* _ASSIGNMENT_
Search each line of the data for the word "size"; copy every line where it is found.

━━━━━━━━━━━━━━━━━━━━

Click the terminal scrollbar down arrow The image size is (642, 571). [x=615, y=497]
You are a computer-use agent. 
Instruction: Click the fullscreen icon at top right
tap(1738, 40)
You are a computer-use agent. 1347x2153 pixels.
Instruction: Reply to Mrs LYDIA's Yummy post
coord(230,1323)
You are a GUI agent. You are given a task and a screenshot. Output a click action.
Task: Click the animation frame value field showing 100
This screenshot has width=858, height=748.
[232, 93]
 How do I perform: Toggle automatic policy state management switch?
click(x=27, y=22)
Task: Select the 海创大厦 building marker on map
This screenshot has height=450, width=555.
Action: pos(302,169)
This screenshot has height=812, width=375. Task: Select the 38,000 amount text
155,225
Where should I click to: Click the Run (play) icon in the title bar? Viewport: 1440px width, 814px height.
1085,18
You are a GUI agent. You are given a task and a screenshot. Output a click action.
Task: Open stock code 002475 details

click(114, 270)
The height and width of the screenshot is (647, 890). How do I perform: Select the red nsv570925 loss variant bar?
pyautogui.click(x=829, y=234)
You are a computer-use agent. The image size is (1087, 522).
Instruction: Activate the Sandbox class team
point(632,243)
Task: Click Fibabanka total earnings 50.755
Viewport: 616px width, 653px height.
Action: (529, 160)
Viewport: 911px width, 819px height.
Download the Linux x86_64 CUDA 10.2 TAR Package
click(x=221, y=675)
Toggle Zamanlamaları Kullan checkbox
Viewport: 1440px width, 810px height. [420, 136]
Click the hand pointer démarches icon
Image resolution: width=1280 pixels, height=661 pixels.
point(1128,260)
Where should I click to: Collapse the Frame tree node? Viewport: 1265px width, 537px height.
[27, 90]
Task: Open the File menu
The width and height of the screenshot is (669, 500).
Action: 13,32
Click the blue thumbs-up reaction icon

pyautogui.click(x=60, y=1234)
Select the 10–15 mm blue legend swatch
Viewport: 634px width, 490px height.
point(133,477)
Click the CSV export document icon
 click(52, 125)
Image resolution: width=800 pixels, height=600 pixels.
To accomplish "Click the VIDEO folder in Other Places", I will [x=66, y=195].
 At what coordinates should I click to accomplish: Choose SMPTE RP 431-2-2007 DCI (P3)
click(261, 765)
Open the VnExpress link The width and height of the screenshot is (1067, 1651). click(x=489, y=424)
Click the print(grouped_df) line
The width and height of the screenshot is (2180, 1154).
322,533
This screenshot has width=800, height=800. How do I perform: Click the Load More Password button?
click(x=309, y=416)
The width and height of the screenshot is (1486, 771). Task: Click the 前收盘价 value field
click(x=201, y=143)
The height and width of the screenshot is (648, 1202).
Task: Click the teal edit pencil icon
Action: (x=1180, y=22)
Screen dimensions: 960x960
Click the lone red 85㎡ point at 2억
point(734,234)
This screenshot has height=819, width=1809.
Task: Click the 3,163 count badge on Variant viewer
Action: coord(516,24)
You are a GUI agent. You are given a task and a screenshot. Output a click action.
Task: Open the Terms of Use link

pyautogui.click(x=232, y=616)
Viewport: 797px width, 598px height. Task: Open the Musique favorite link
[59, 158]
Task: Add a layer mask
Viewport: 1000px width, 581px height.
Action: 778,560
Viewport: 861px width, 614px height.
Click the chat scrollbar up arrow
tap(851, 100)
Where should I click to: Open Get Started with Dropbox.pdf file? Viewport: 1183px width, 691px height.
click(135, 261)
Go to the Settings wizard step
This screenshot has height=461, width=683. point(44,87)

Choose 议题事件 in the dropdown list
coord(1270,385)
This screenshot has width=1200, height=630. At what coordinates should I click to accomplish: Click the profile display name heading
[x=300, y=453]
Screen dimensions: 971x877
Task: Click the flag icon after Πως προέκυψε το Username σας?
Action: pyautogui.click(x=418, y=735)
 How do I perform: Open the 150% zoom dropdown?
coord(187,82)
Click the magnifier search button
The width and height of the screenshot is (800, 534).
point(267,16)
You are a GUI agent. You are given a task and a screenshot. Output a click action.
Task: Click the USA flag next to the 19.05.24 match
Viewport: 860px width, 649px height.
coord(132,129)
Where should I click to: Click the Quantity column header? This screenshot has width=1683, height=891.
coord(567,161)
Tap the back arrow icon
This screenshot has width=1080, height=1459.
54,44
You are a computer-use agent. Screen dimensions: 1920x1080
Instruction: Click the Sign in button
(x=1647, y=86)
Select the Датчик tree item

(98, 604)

━━━━━━━━━━━━━━━━━━━━

* _OUTPUT OF THE EXERCISE_
Click the terminal scrollbar down arrow The image size is (642, 571). [x=615, y=497]
You are a computer-use agent. The image size is (1087, 522).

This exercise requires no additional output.